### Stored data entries
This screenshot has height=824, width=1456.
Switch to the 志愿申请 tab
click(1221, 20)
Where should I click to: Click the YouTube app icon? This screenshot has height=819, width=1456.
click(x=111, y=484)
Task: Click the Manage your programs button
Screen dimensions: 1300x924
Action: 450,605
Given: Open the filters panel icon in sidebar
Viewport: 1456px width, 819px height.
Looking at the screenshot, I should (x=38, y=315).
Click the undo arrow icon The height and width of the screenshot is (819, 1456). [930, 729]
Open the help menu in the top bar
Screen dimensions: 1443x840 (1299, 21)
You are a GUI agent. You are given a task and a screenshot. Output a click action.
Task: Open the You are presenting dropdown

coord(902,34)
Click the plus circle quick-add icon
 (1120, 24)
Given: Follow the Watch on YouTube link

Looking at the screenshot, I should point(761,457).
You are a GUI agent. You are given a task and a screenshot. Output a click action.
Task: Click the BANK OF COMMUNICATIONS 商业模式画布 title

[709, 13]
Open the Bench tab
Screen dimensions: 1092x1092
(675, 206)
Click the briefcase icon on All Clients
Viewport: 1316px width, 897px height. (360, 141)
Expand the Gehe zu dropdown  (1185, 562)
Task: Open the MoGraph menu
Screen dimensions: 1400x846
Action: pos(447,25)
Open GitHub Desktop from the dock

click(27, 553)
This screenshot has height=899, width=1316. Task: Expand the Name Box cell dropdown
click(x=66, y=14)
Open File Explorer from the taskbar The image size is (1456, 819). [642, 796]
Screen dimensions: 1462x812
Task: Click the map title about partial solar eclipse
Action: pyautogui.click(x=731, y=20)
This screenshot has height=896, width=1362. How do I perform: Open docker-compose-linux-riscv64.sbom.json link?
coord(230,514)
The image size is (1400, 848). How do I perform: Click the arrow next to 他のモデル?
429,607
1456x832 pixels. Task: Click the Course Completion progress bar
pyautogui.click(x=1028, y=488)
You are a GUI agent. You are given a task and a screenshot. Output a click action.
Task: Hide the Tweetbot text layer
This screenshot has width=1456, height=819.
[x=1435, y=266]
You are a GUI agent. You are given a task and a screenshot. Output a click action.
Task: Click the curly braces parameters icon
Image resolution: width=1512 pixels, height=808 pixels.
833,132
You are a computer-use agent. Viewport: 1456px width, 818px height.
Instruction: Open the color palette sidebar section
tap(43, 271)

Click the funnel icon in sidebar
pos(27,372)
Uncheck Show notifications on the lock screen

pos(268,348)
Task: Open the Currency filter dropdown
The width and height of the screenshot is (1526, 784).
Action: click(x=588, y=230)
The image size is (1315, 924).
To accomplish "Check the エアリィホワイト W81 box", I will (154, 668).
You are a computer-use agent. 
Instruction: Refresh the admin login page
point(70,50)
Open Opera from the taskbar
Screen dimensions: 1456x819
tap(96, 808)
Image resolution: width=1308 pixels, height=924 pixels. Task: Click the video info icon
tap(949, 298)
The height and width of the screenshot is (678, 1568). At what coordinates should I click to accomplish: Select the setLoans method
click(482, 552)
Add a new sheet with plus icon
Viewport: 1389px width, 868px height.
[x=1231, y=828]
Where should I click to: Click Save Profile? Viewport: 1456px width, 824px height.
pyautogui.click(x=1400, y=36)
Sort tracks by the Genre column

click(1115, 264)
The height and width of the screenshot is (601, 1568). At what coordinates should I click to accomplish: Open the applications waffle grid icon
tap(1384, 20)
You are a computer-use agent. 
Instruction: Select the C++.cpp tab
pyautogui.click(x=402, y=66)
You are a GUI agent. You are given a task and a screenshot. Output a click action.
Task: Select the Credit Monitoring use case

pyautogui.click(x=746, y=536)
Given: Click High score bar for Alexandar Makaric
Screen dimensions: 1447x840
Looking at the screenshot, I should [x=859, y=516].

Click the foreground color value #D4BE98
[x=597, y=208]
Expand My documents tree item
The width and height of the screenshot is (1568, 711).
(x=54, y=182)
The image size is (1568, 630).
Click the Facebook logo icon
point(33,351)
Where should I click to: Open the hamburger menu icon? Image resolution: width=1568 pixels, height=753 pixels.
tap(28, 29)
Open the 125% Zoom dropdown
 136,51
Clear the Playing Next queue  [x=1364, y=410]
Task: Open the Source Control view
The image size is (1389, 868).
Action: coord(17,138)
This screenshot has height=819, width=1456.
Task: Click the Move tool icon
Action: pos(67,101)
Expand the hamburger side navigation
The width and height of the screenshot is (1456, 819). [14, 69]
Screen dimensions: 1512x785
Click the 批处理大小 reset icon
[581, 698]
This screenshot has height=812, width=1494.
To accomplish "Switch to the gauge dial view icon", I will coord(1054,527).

### Your goal
Which lines in the data above hold the string "will"? Show each one.

### Finished task
To accomplish "Check the エアリィホワイト W81 box", I will (154, 668).
To accomplish "Switch to the gauge dial view icon", I will coord(1054,527).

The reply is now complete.